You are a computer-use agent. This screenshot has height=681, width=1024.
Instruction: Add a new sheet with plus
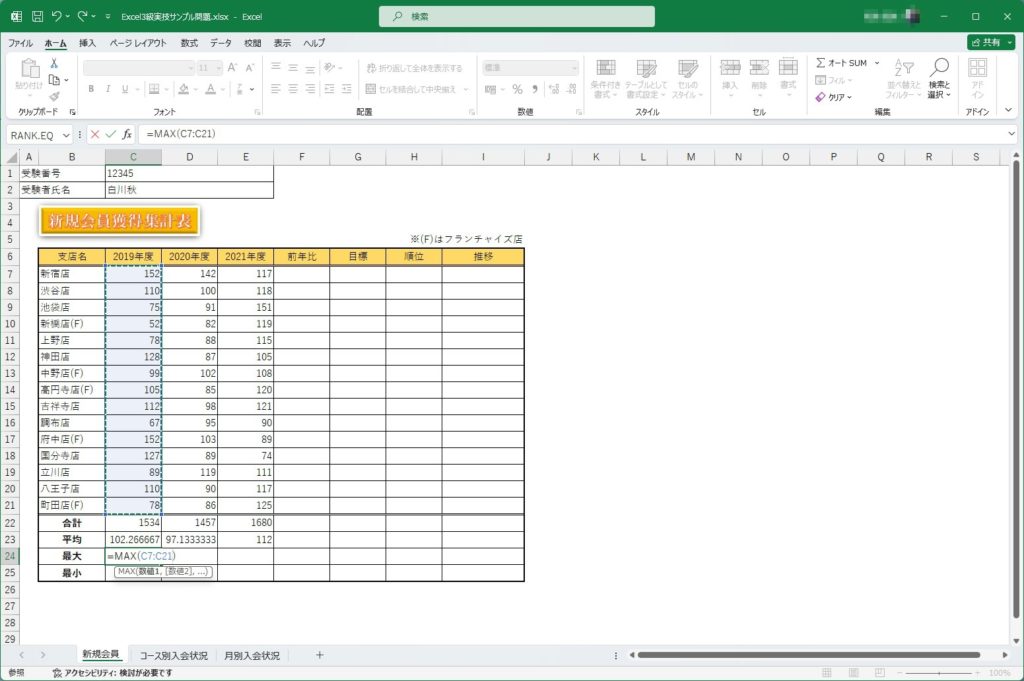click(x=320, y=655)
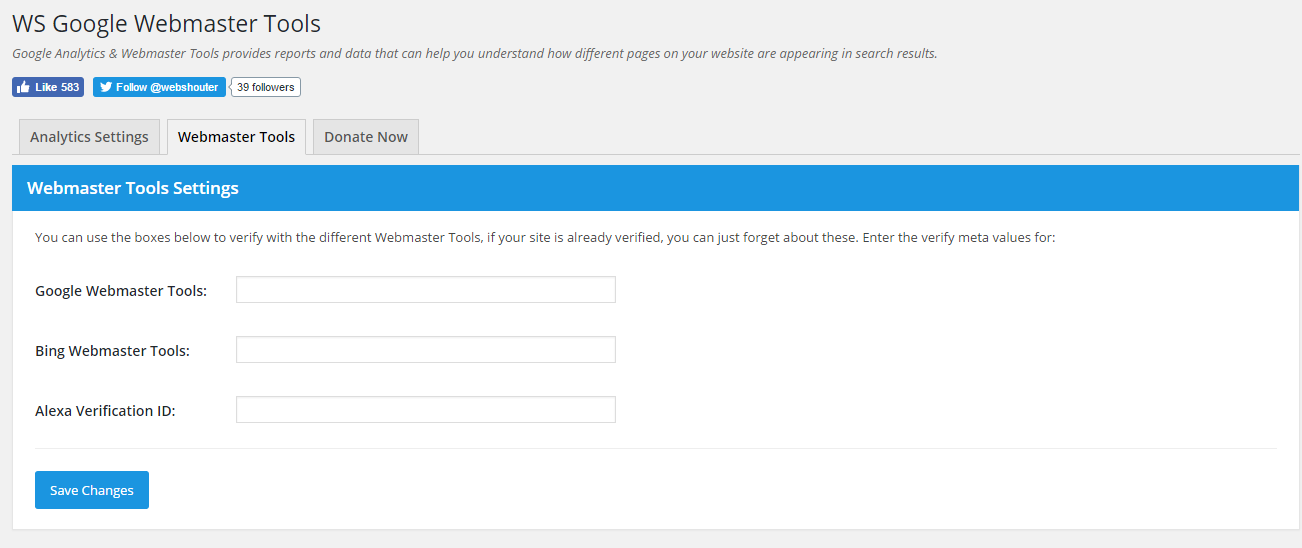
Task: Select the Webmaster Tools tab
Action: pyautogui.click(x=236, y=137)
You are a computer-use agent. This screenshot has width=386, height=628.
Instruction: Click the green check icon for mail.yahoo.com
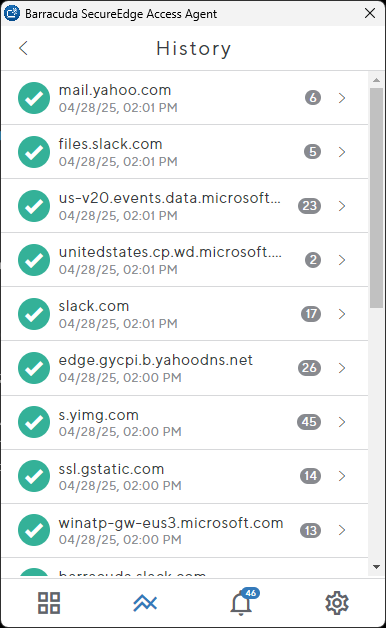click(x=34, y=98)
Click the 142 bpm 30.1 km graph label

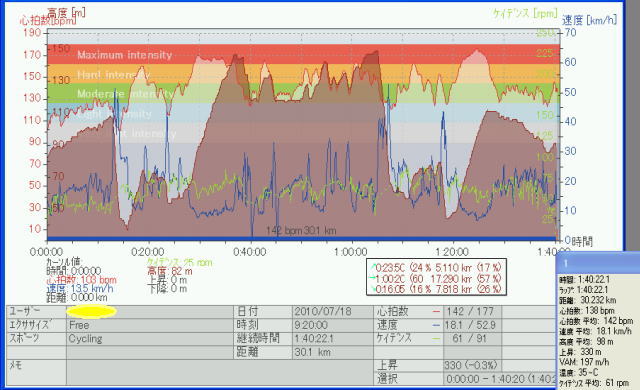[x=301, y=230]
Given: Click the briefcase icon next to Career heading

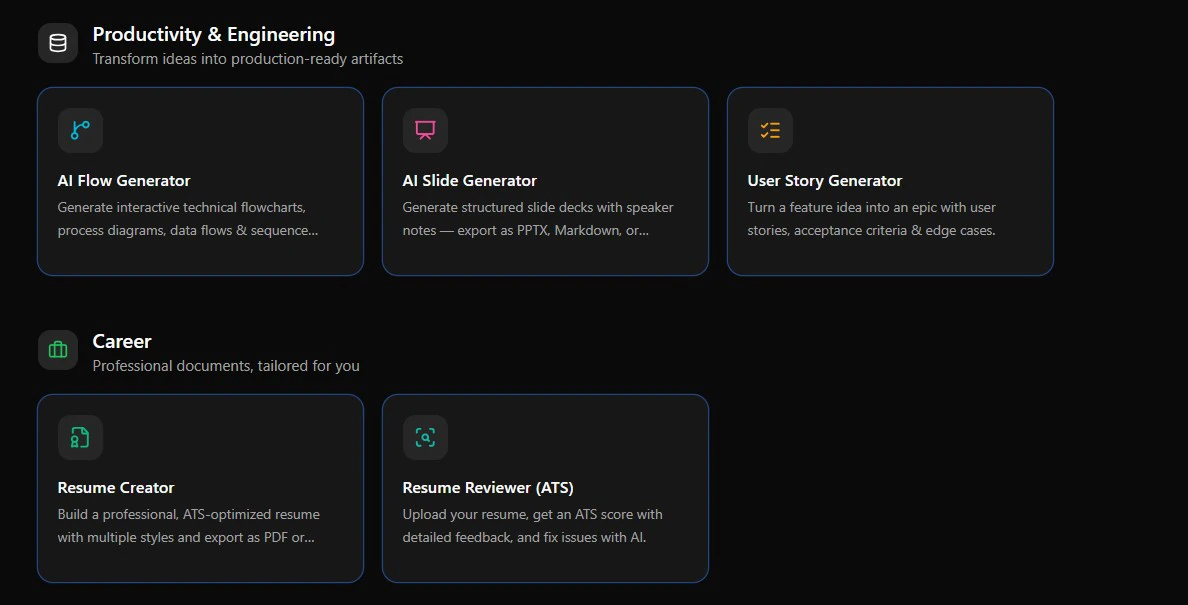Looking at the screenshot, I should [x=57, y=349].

◆ ◆ ◆ ◆ ◆

Please transcribe all of the records above exactly, leaving out any pictures.

- Exercise output
You are a computer-use agent. This screenshot has height=681, width=1024.
Instruction: Add a new sheet with plus
click(x=320, y=655)
Task: Select the Webmaster Tools tab
Action: pyautogui.click(x=236, y=137)
You are a computer-use agent. This screenshot has width=386, height=628.
Instruction: Click the green check icon for mail.yahoo.com
click(x=34, y=98)
Click the 142 bpm 30.1 km graph label

[x=301, y=230]
Given: Click the briefcase icon next to Career heading

Looking at the screenshot, I should [x=57, y=349].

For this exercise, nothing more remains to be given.